Metasm, the Ruby assembly manipulation suite
============================================

* sample scripts in samples/ -- read comments at the beginning of the files
* all files are licensed under the terms of the LGPL

Author: Yoann Guillot <john at ofjj.net>


Basic overview:

Metasm allows you to interact with executables formats (ExeFormat):
PE, ELF, Mach-O, Shellcode, etc.
There are three approaches to an ExeFormat:
 - compiling one up, from scratch
 - decompiling an existing format
 - manipulating the file structure


Ready-to-use scripts can be found in the samples/ subdirectory, check the
comments in the scripts headers. You can also try the --help argument if
you're feeling lucky.

For more information, check the doc/ subdirectory.

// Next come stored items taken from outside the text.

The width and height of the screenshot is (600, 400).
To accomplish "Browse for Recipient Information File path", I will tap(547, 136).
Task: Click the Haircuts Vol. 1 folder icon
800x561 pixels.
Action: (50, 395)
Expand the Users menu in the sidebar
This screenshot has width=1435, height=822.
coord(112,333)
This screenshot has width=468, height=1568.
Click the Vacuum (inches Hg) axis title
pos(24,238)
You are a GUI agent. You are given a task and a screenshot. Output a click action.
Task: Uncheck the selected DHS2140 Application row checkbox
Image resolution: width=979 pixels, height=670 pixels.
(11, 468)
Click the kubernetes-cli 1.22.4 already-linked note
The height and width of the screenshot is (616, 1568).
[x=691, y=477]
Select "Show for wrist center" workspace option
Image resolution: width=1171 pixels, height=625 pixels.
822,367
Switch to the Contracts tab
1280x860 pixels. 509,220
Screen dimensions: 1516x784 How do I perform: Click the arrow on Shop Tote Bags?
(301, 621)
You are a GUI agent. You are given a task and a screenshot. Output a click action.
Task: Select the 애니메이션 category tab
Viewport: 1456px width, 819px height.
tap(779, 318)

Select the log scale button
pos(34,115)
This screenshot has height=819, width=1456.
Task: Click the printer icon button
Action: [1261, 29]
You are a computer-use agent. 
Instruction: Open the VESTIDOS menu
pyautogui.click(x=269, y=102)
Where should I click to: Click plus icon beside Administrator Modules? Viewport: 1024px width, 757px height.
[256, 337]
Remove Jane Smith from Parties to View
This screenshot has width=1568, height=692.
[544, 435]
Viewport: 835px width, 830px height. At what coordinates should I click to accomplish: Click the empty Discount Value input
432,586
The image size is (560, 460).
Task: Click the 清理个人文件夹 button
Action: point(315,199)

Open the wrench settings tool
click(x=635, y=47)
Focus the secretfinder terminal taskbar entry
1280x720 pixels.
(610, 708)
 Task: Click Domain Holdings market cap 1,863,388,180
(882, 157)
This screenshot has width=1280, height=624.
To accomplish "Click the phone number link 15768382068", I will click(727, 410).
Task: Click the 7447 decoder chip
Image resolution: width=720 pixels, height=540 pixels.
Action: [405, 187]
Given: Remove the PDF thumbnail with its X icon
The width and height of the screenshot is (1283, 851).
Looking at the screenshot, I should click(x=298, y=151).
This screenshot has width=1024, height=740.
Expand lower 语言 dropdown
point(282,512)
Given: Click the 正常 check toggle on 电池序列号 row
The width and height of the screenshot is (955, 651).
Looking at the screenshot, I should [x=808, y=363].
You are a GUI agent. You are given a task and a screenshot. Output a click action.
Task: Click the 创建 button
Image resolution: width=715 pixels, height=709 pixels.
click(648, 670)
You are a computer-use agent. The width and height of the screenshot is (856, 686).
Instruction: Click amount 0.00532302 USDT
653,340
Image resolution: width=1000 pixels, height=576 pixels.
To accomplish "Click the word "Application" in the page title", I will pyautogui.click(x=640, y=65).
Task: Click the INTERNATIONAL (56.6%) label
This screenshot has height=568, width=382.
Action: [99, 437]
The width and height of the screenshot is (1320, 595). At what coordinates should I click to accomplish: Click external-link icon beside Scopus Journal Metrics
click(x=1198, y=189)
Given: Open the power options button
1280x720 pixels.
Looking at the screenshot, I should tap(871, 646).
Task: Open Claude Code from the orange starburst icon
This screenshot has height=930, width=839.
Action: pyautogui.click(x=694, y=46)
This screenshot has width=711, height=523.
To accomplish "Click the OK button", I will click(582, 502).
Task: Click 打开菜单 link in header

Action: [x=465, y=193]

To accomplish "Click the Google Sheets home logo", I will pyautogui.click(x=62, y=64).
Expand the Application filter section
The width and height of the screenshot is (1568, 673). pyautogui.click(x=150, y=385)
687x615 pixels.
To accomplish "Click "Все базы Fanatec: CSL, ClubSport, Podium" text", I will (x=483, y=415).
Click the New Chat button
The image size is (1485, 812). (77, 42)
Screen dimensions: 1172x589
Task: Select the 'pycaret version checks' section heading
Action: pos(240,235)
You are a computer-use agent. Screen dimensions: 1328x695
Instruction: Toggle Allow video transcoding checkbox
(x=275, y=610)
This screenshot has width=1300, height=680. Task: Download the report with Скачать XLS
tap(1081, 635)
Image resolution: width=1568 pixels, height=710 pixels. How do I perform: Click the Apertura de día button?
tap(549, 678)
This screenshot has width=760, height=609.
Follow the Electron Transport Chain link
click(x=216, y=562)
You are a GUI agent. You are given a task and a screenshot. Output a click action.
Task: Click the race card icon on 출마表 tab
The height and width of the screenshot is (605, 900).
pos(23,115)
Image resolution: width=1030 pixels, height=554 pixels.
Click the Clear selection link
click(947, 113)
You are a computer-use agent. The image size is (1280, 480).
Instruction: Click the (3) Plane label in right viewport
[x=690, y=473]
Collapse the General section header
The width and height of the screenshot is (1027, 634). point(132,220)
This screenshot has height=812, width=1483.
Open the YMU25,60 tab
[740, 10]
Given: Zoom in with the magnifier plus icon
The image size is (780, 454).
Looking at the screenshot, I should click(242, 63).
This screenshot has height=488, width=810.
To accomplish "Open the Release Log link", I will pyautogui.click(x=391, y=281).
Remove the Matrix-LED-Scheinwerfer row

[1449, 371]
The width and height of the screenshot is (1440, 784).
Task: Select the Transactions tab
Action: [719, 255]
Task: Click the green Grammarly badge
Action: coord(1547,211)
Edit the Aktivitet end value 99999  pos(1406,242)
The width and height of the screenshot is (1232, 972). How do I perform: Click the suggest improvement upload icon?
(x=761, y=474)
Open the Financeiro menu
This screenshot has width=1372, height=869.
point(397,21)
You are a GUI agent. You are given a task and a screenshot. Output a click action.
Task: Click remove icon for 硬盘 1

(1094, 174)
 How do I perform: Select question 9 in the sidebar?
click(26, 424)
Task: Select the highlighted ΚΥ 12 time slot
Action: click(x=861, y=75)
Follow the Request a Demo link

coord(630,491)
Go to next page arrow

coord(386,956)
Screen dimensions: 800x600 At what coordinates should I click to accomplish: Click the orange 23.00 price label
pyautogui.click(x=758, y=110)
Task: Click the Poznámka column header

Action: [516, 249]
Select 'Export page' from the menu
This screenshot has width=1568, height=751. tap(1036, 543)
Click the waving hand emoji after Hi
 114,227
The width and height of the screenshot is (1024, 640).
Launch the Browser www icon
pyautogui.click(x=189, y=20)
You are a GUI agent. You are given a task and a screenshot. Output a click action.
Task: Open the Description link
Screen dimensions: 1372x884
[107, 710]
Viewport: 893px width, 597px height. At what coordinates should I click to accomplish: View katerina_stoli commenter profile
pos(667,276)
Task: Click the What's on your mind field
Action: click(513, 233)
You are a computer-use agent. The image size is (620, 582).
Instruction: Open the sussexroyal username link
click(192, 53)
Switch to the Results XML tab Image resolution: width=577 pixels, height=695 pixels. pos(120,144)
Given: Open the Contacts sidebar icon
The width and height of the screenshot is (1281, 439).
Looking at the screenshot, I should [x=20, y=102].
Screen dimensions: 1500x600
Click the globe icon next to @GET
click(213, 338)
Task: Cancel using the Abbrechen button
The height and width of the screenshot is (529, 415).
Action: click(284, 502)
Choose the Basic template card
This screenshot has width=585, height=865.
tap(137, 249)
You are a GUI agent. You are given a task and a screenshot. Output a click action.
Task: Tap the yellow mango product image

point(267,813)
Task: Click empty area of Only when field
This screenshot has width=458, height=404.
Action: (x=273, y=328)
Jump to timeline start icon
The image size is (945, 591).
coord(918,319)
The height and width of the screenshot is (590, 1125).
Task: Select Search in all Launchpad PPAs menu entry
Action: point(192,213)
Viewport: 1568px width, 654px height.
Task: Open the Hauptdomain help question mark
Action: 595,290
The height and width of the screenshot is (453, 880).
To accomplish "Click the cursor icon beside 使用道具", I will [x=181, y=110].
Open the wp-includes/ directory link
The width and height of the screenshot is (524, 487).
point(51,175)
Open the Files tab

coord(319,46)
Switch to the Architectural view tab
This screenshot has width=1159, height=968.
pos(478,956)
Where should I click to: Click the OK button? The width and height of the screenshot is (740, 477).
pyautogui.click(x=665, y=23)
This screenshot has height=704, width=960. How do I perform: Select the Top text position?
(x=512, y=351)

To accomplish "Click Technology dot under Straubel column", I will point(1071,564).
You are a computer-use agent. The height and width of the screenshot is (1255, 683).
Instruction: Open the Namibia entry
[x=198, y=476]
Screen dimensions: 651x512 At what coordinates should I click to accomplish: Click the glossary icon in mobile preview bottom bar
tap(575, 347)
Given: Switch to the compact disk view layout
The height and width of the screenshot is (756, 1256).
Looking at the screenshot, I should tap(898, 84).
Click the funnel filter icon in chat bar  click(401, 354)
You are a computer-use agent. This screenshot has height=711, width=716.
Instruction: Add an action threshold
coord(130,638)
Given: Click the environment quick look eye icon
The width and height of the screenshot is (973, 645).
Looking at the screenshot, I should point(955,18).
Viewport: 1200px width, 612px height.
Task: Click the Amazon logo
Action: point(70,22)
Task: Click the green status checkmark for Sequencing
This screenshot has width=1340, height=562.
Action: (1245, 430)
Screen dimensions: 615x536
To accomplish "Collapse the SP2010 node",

The text files can be
compiled to html using the misc/txt2html.rb script.


Here is a short overview of the Metasm internals.


Assembly:

When compiling, you start from a source text (ruby String, consisting
mostly in a sequence of instructions/data/padding directive), which is parsed.

The string is handed to a Preprocessor instance (which handles #if, #ifdef,
#include, #define, /* */ etc, should be 100% compatible with gcc -E), which is
encapsulated in an AsmPreprocessor for assembler sources (to handles asm macro
definitions, 'equ' and asm ';' comments).
The interface to do that is ExeFormat#parse(text[, filename, lineno]) or
ExeFormat.assemble (which calls .new, #parse and #assemble).

The (Asm)Preprocessor returns tokens to the ExeFormat, which parses them as Data,
Padding, Labels or parser directives. Parser directives always start with a dot.
They can be generic (.pad, .offset...) or ExeFormat-specific (.section,
.import, .entrypoint...). They are handled by #parse_parser_instruction().
If the ExeFormat does not recognize a word, it is handed to its CPU instance,
which is responsible for parsing Instructions (or raise an exception).
All those tokens are stored in one or more arrays in the @source attribute of
the ExeFormat (Shellcode's @source is an Array, for PE/ELF it is a hash
[section name] => [Array of parsed data])
Every immediate value can be an arbitrary Expression (see later).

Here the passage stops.